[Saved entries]
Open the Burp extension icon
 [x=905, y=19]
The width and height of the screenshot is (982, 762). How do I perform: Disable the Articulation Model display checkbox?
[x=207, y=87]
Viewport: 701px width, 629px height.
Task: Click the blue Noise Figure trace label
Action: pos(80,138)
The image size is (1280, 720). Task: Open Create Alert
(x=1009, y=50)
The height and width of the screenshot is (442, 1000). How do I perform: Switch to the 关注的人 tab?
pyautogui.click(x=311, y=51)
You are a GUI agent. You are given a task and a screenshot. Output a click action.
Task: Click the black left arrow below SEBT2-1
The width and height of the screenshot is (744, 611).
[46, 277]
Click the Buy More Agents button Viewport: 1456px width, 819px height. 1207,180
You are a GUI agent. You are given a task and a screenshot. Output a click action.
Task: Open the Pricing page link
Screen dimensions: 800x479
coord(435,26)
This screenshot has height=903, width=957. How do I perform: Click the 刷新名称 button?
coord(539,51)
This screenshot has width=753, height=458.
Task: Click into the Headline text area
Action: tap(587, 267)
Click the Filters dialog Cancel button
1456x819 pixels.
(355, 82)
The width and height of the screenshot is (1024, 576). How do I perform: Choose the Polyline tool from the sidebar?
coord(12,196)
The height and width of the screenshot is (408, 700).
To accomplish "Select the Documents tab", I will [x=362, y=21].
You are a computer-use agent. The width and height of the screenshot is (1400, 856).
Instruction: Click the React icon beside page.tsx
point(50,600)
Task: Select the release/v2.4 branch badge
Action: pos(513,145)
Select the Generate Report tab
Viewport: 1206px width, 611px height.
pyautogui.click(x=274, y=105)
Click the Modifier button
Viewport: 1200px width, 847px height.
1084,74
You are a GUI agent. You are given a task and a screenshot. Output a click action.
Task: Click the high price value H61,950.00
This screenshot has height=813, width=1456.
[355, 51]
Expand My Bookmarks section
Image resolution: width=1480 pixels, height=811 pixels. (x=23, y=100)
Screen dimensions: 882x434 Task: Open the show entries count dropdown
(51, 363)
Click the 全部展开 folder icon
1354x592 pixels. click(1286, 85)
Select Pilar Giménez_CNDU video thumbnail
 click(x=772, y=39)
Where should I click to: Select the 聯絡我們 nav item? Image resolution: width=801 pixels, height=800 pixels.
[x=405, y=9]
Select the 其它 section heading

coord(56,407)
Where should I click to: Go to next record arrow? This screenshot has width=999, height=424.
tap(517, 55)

# PROBLEM STATEMENT:
Look above for the line holding "Task: Open the Pricing page link" and the line holding "You are a computer-use". Retype both, and every line between them, word for word and nothing else.

# EXERCISE RESPONSE:
Task: Open the Pricing page link
Screen dimensions: 800x479
coord(435,26)
This screenshot has height=903, width=957. How do I perform: Click the 刷新名称 button?
coord(539,51)
This screenshot has width=753, height=458.
Task: Click into the Headline text area
Action: tap(587, 267)
Click the Filters dialog Cancel button
1456x819 pixels.
(355, 82)
The width and height of the screenshot is (1024, 576). How do I perform: Choose the Polyline tool from the sidebar?
coord(12,196)
The height and width of the screenshot is (408, 700).
To accomplish "Select the Documents tab", I will [x=362, y=21].
You are a computer-use agent. The width and height of the screenshot is (1400, 856).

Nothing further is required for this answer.